Genetic algorithm for the cargo shunting cooperation between two hub-and-spoke logistics networks

Jingjing Hu, Youfang Huang


Purpose: The overstocked goods flow in the hub of hub-and-spoke logistics network should be disposed of in time, to reduce delay loss and improve the utilization rate of logistics network resources. The problem we need to solve is to let logistics network cooperate by sharing network resources to shunt goods from one hub-and-spoke network to another hub-and-spoke network.
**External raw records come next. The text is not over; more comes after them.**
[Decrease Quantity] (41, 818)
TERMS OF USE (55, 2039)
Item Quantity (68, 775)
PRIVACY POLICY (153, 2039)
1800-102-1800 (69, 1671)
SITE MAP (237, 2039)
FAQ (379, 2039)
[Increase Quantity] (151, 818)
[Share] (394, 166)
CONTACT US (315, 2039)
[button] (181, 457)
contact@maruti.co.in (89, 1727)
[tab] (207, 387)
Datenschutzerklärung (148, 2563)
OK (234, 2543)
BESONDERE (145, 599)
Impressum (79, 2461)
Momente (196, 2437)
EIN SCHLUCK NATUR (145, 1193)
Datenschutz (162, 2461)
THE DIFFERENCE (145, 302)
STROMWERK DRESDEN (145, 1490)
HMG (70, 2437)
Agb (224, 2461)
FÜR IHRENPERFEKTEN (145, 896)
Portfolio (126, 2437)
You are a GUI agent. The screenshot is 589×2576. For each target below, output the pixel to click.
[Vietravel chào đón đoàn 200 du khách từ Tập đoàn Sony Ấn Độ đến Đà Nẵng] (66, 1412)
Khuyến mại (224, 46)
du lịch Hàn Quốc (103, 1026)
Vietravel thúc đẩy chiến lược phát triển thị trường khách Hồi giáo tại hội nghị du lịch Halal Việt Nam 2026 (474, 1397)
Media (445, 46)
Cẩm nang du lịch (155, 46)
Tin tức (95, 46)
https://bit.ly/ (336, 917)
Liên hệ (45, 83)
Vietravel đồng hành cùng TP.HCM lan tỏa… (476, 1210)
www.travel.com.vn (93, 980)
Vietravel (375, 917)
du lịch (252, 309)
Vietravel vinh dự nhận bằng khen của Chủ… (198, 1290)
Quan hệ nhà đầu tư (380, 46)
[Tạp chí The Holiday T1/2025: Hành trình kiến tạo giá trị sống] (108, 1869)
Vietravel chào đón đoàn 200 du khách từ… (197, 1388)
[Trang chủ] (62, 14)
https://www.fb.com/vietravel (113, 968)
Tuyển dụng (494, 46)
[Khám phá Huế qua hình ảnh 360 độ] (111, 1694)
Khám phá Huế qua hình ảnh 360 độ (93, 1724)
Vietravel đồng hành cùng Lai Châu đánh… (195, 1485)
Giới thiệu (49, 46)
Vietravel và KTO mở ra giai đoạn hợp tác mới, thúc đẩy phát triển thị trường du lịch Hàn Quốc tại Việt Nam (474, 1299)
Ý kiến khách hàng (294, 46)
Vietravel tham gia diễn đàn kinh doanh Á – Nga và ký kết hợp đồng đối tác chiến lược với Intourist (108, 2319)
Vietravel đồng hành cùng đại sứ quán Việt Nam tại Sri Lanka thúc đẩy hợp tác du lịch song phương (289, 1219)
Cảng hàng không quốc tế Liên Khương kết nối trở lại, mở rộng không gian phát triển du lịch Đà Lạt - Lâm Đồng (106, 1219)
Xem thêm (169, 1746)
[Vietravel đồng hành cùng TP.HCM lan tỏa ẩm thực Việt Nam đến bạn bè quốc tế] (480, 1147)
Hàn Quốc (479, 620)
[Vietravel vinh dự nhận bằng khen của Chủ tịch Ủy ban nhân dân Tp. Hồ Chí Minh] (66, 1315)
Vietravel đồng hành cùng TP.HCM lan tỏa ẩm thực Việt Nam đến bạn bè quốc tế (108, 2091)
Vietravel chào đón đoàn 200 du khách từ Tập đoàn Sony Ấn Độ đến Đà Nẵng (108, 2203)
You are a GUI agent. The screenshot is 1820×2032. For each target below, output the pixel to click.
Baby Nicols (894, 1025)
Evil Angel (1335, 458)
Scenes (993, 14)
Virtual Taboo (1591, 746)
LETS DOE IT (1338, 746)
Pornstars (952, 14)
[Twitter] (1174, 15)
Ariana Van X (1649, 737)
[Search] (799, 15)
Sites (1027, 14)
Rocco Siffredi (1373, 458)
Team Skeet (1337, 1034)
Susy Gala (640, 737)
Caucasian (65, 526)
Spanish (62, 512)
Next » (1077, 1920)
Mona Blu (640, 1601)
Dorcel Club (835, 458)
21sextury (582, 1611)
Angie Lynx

Design/methodology/approach: This paper proposes the hub shunting cooperation between two hub-and-spoke networks. Firstly, a hybrid integer programming model was established to describe the problem, and then a multi-layer genetic algorithm was designed to solve it and two hub-and-spoke networks are expressed by different gene segments encoded by genes. The network data of two third-party logistics companies in southern and northern China are used for example analysis at the last step. 

Findings: The hub-and-spoke networks of the two companies were constructed simultaneously. The transfer cost coefficient between two networks and the volume of cargo flow in the network have an impact on the computation of hubs that needed to be shunt and the corresponding cooperation hubs in the other network.

Originality/value: Previous researches on hub-and-spoke logistics network focus on one logistics network, while we study the cooperation and interaction between two hub-and-spoke networks. It shows that two hub-and-spoke network can cooperate across the network to shunt the goods in the hub and improve the operation efficiency of the logistics network. 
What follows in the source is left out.